Bryan Keller Brings Apple's Mac OS X to a Whole New Platform: The Nintendo Wii

Nintendo's hugely successful but resource-constrained 2006 games console gets Apple's iconic 2001 operating system.

Gareth Halfacree
2 seconds agoRetro Tech

Developer Bryan Keller has taken Apple's Mac OS X somewhere it was never intended to go: a Nintendo Wii console.

"Since its launch in 2007, the Wii has seen several operating systems ported to it: Linux, NetBSD, and most-recently, [Microsoft] Windows NT. Today, [Apple] Mac OS X joins that list," Keller writes of the project. "If you’re not an operating systems expert or low-level engineer, you’re in good company; this project was all about learning and navigating countless 'unknown unknowns.' Join me as we explore the Wii’s hardware, bootloader development, kernel patching, and writing drivers — and give the PowerPC versions of Mac OS X a new life on the Nintendo Wii."

Looking for an unusual pathway into the Apple ecosystem? How about Mac OS X running on a Nintendo Wii? (📹: Bryan Keller)

The Nintendo Wii was launched as the follow-up to the Nintendo GameCube in 2006, and its "Revolution" codename gave a hint at just how much of a departure it was from the company's previous devices.

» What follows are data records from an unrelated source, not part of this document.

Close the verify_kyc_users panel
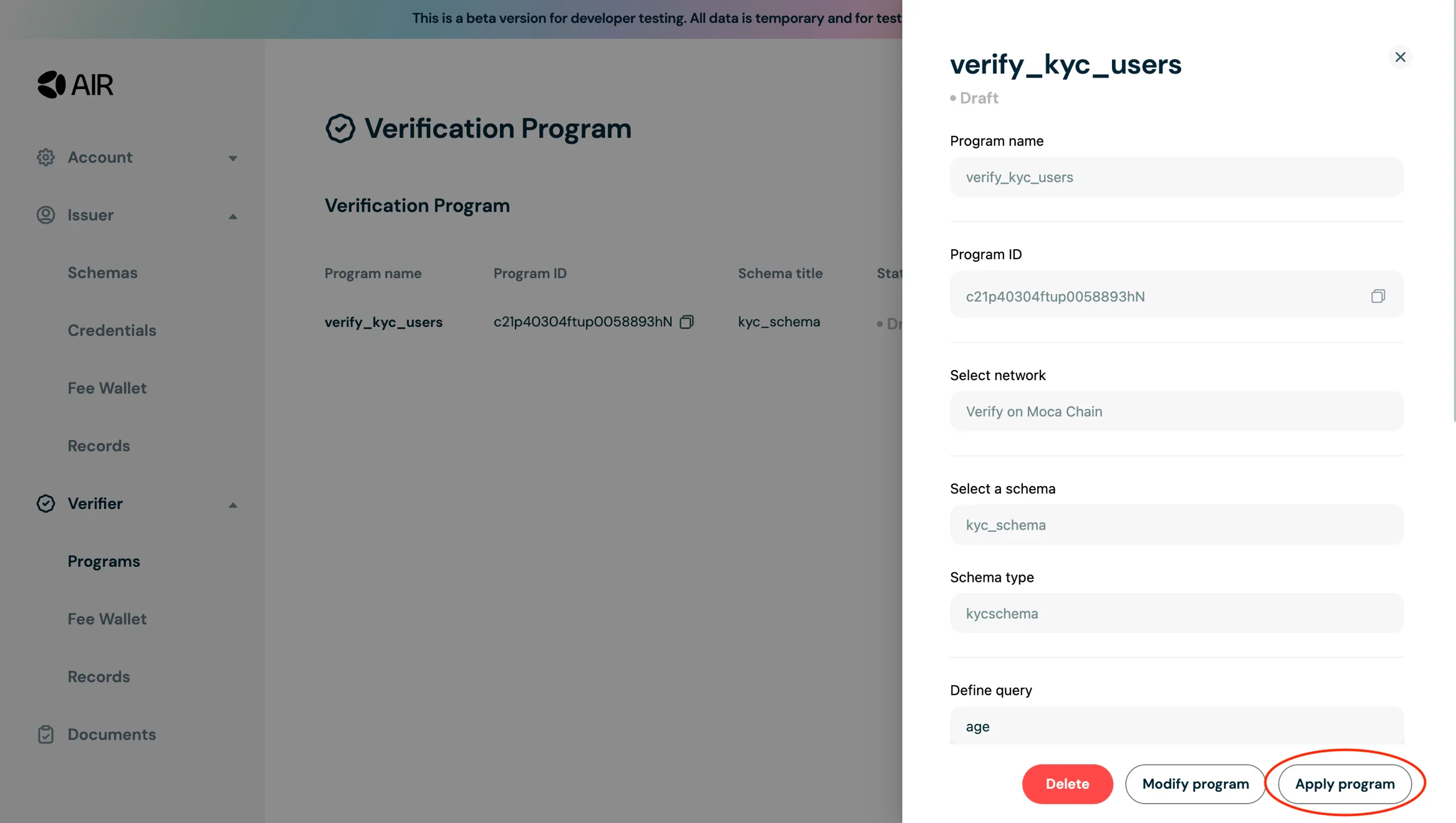pyautogui.click(x=1400, y=57)
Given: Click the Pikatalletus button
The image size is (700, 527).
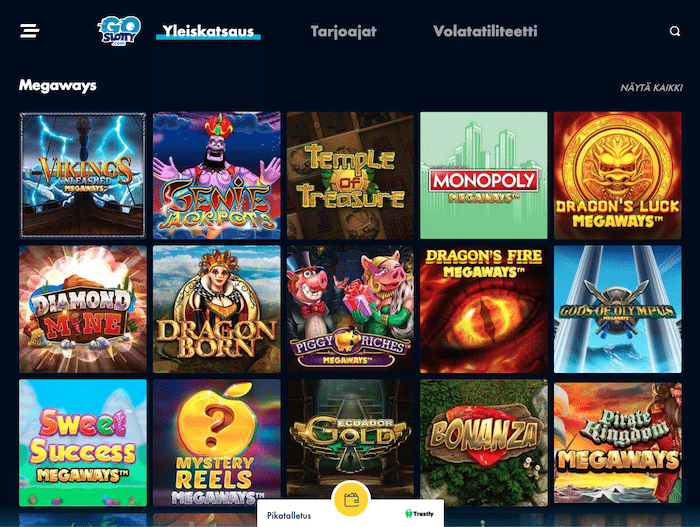Looking at the screenshot, I should (289, 515).
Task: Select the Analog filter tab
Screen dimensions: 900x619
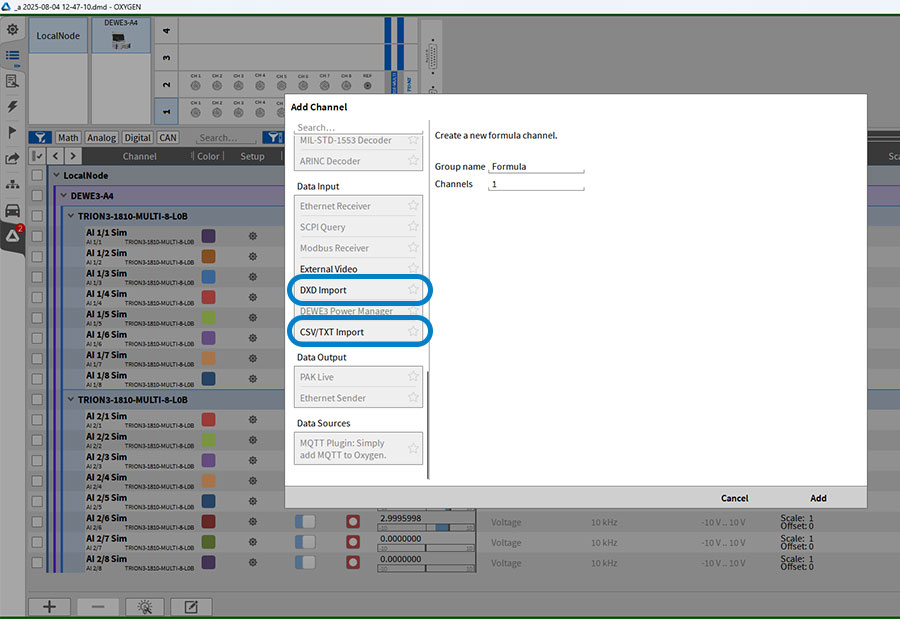Action: point(101,138)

The system was built around the concept of motion-first control, using a rectangular "Wiimote," plus optional "Nunchuck," which used a small IR sensor in the tip to track the position and angle of two infrared LEDs in the inaccurately-named "sensor bar" positioned on top of or in front of the TV.

Inside the console was a processor developed by IBM, codenamed Broadway, and while this was a custom part developed specifically for Nintendo, it was effectively identical to the PowerPC 750CL family. As a result, software written for the PowerPC platform can be convinced to run on a Nintendo Wii — so long as you can handle the somewhat cramped 24MB of system RAM on board, with a slower secondary 64MB available and intended for graphical use.

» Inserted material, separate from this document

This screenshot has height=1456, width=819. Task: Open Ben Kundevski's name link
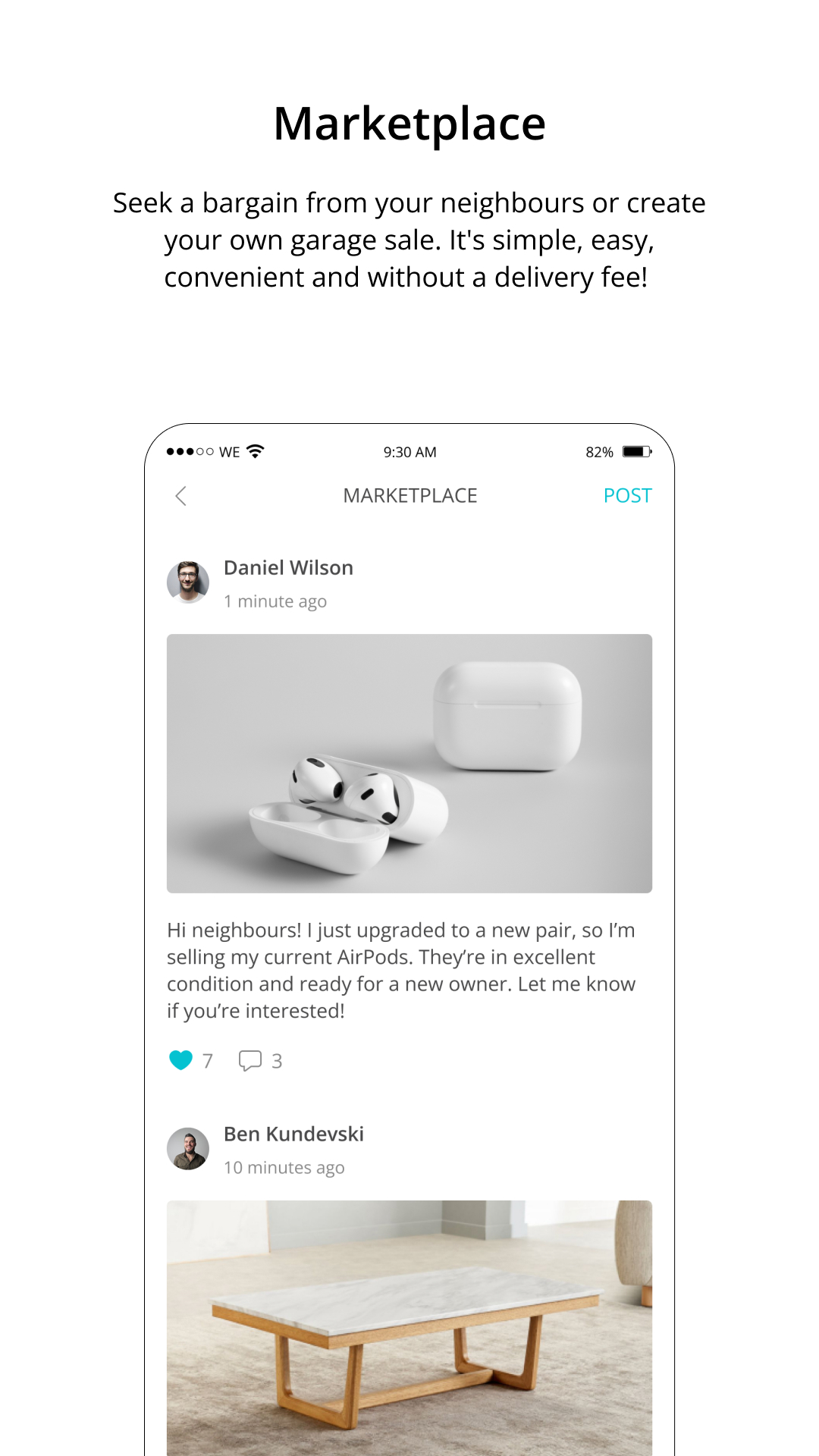point(293,1134)
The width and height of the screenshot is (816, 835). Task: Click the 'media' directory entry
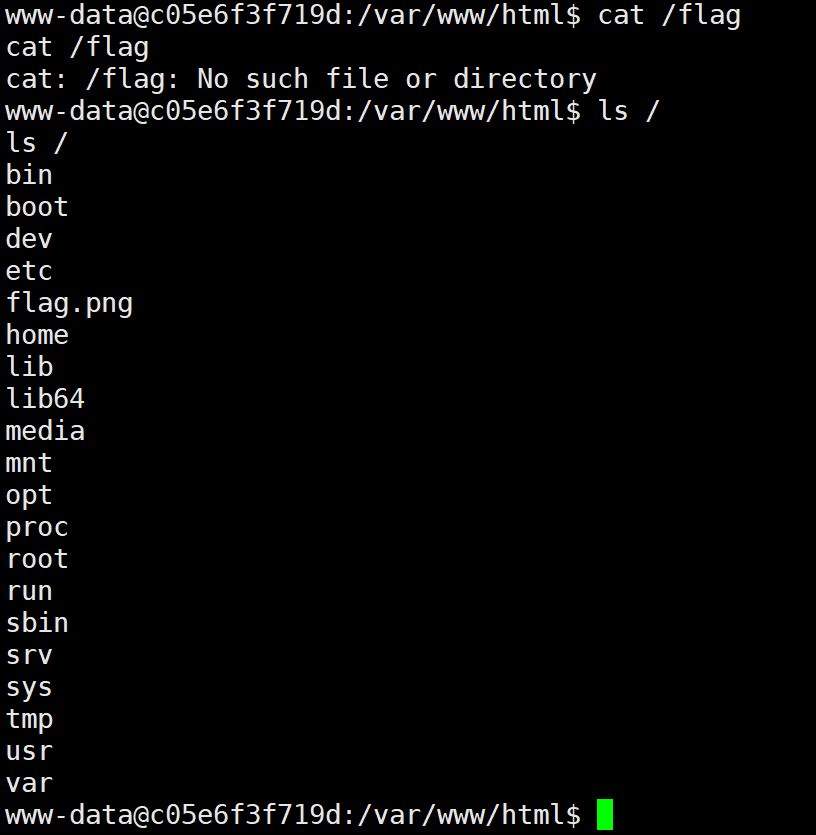point(45,430)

Apple's Mac OS X, meanwhile, launched in 2001, five years before the Nintendo Wii hit shelves. Like all versions of Apple's operating systems, bar a few short-lived third-party licensing deals, Mac OS X was designed purely for use on Apple's own machines — but high hardware costs led to a range of "hackintosh" projects, which ran the operating system on non-Apple hardware. That didn't extend to the Nintendo Wii, until now.

"Before figuring out how to tackle this project, I needed to know whether it would even be possible. According to a 2021 Reddit comment, "There is a zero percent chance of this ever happening,'" Keller writes. "Feeling encouraged, I started with the basics: what hardware is in the Wii, and how does it compare to the hardware used in real Macs from the era."

With a CPU that should be compatible with PowerPC software and, in theory, just about enough RAM to get early versions of Mac OS X booting, Keller set about supporting a minimal subset of the console's hardware: serial output for debugging, the SD Card slot for storage, interrupt controllers, a RAM-based framebuffer for video output, and USB ports for a keyboard and mouse.

With Mac OS X being built atop an open source core, Keller was able to dig deeply enough into its internals to port it across to Nintendo's console. A custom bootloader brings the operating system up, new device drivers handle the hardware, and a patched kernel finishes the project — eventually, after quite some considerable effort that included Keller taking the machine to Hawaii on vacation in order to get in some additional hacking.

"I first had the idea for this project back in 2013," Keller notes, "when I was a sophomore in college. For over a decade, it sat on the back burner; it’s easy to put off a project like this, especially when your day job already involves solving technical problems. Last year, when I saw that Windows NT had been ported to the Wii, I felt a renewed sense of motivation. Even if my lack of low-level experience resulted in failure, attempting this project would still be an opportunity to learn something new."

The full write-up is available on Keller's blog; source code and releases are available on GitHub under an unspecified open source license.